Data extracted from a collection
_ _ _ _ _ _ _

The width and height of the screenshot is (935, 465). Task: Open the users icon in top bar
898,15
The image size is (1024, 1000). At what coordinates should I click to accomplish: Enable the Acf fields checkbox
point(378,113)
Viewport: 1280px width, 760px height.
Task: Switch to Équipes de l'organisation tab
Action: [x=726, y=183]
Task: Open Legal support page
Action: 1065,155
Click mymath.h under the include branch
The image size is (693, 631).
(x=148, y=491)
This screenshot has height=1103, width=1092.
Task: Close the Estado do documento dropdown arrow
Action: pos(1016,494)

_ _ _ _ _ _ _

→ Work to be completed
Return each line of the data exactly as it was given.

→ Task output
The width and height of the screenshot is (935, 465). Task: Open the users icon in top bar
898,15
The image size is (1024, 1000). At what coordinates should I click to accomplish: Enable the Acf fields checkbox
point(378,113)
Viewport: 1280px width, 760px height.
Task: Switch to Équipes de l'organisation tab
Action: [x=726, y=183]
Task: Open Legal support page
Action: 1065,155
Click mymath.h under the include branch
The image size is (693, 631).
(x=148, y=491)
This screenshot has height=1103, width=1092.
Task: Close the Estado do documento dropdown arrow
Action: pos(1016,494)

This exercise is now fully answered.